This is another story and another brave individual who is has come forward. This is Nacole, the mom, and J.S. Nacole also bravely testified in front of the Permanent Subcommittee on Investigations. J.S. was a 15-year-old when she ran away. She loved her family. She wrote them actually a five-page letter saying how much she loved them but chose to leave the safety of her family and home and she ended up in a homeless shelter for teens. A 22-year-old woman posing as a teen there, by the way, approached her and said, ‘I can help you make some money.’ She introduced her to a pimp who then sold her on Backpage. For more than three months she was sold online multiple times a day. Finally, an undercover police officer posing as a customer rescued her. Thankfully he did because for so many other girls, the story goes on and sometimes end in a very tragic way.

This is Yvonne Ambrose. Yvonne actually testified before the Commerce Committee and did a beautiful job as a mom talking about her heartbreak and her tragic encounter with Backpage. Yvonne got a call on Christmas Eve 2016 that every parent dreads. And it was about her daughter, Desiree. The call said that her 16-year-old daughter had been murdered after being exploited and sold for sex on Backpage.com. So one of the Backpage customers apparently was the one who murdered her beautiful daughter. Yvonne is honoring Desiree’s memory, Kubiiki and Nacole are fighting for justice by working with us to try to hold these websites accountable.

“These are only three examples tonight, but there are so many others, so many that I have heard, back home, again heartbreaking stories. One girl said she started to be trafficked at age 9 by her father. Others have told me of not having parents at home and being in foster homes and then leaving the foster homes either when they’re emancipated at age 18 or earlier and the horrible situation they found themselves in. I’ve had the opportunity to meet with survivors in the cities around Ohio, in Dayton at Oasis House, in Columbus at Alvis, in Akron, Toledo, Cincinnati, and Cleveland.

+ + + +

▸ Do this: In the passage about Backpage, on what day did Yvonne Ambrose receive the call about her daughter Desiree? The data after this point comes from a separate source.

▸ Material provided:

+ + + +

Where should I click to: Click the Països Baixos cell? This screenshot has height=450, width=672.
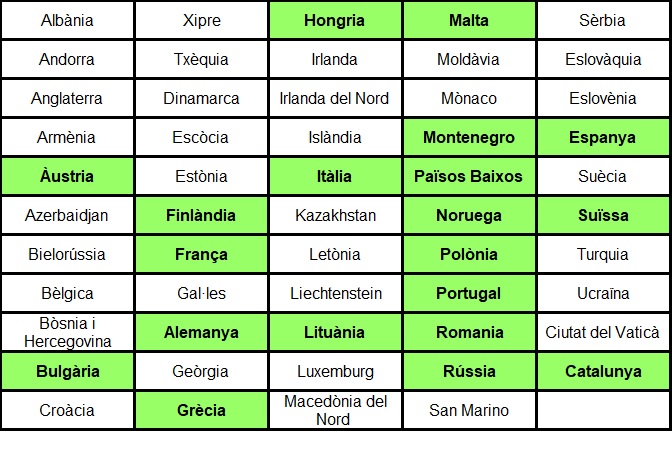click(469, 176)
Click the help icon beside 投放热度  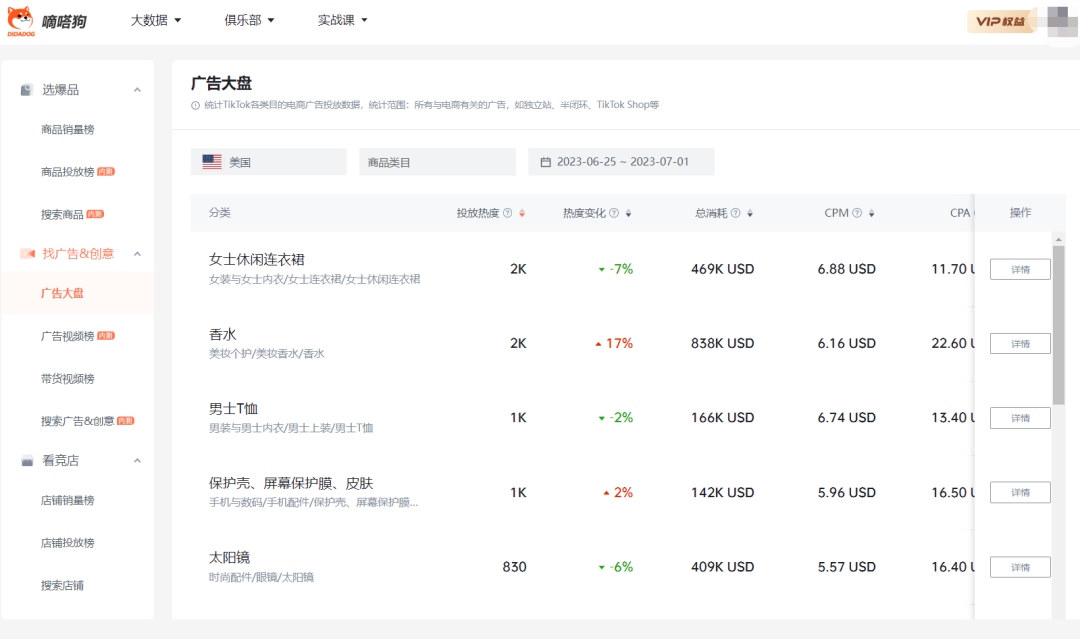(507, 213)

+ + + +

▸ Answer to the exercise: Christmas Eve 2016.